Role of Gal-3 in ALS

Numerous studies have evaluated the role of galectin-3 (MAC-2) in ALS and its usefulness as a potential biomarker for the disease (Zhou et al., 2010). For instance, Gal-3 expression is increased early in the spinal cord of SOD1^G93A mice and ALS patients, in skeletal muscles of SOD1^G86R mice (possibly in axonal SCs based on our results), and rises throughout disease progression (Ferraiuolo et al., 2007; Gonzalez de Aguilar et al., 2008; Zhou et al., 2010; Lerman et al., 2012; Baker et al., 2015). Its expression correlates with microglial activation (Yamanaka et al., 2008; Lerman et al., 2012) and is also inexplicably upregulated in MNs during disease progression (Ferraiuolo et al., 2007). These observations have been interpreted as indications that Gal-3 expression could play a detrimental role in disease progression or would at least reflect increasing levels of neuroinflamation.

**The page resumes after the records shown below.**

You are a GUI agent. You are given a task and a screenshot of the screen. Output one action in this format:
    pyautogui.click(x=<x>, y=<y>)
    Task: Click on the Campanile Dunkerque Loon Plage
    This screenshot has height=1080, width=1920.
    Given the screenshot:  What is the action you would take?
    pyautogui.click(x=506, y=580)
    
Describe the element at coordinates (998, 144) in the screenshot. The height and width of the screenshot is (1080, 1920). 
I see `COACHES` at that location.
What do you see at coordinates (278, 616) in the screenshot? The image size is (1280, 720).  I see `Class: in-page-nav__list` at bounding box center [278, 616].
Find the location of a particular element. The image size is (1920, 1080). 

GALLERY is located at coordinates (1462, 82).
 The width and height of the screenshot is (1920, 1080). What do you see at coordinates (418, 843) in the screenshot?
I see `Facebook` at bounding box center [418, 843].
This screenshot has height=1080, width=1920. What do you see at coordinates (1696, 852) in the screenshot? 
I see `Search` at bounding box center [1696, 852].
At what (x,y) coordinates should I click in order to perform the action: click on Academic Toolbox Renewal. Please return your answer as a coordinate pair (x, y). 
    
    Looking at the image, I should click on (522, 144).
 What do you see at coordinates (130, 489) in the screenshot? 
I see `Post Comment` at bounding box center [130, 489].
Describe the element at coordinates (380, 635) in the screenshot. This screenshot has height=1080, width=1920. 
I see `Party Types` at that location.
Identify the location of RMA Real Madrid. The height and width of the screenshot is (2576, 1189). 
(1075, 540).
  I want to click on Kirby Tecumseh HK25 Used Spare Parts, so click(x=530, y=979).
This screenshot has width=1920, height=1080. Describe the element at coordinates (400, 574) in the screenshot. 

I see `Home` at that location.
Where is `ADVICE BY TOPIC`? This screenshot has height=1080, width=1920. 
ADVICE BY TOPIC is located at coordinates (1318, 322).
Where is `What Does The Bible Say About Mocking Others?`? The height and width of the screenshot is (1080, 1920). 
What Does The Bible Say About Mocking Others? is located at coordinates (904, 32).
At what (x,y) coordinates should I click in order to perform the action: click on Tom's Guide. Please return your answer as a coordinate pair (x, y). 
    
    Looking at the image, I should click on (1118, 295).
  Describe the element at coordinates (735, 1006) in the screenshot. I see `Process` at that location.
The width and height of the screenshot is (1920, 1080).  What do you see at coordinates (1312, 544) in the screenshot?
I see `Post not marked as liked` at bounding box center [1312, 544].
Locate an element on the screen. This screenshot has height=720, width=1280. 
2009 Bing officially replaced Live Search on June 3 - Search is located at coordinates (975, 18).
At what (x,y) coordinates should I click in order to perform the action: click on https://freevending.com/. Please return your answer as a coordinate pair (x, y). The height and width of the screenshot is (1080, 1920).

However, Gal-3 has been implicated in numerous cellular functions which could be protective in ALS (Dumic et al., 2006; Yang et al., 2008) such as phagocytosis in astrocytes (Nguyen et al., 2011; Baker et al., 2015; Morizawa et al., 2017) and myelin phagocytosis in axonal SCs (Reichert et al., 1994). Although still debated, evidence suggest it could play a similar role in microglia (Rotshenker, 2009; Lalancette-Hébert et al., 2012). These results suggest that its upregulation may be linked to increased cellular debris clearance in ALS. Our results suggest that extracellular Gal-3 at the NMJ and in peripheral nerves would exert a beneficial effect on disease progression, being inversely correlated to the accumulation of axonal debris. However, a role of intracellular Gal-3 cannot be cast out as both fractions could not be labeled simultaneously. Lack of debris clearance would delay NMJ reinnervation (Kang and Lichtman, 2013) causing PSCs to gradually abandon parts of the endplate, thus leading to incomplete NMJ reinnervation (Kang et al., 2014). In agreement with this possibility, crossing SOD1^G93A mice to Gal-3 knock-out (lgal3−/−) mice significantly accelerated disease progression (Lerman et al., 2012), further supporting a protective role of Gal-3 in ALS. As a whole, these results suggest that the effect of Gal-3 in ALS is context-specific, exerting different adaptive or maladaptive roles in different cell types.

Conclusion

We show that PSC excitability and repair properties are incompatible with NMJ repair across all MU types, in two SOD1 ALS mice models, in a manner which reflects their selective vulnerability. These results suggest that compensatory NMJ reinnervation may be defective in ALS because of misguided nerve terminal sprouting and inadequate endplate debris clearance. Further studies aimed at understanding the molecular basis of the diversity and the changes in PSCs in ALS could unravel novel therapeutic targets. Restoring PSCs' repair capabilities could enhance synaptic reestablishment which could improve motor function in ALS patients.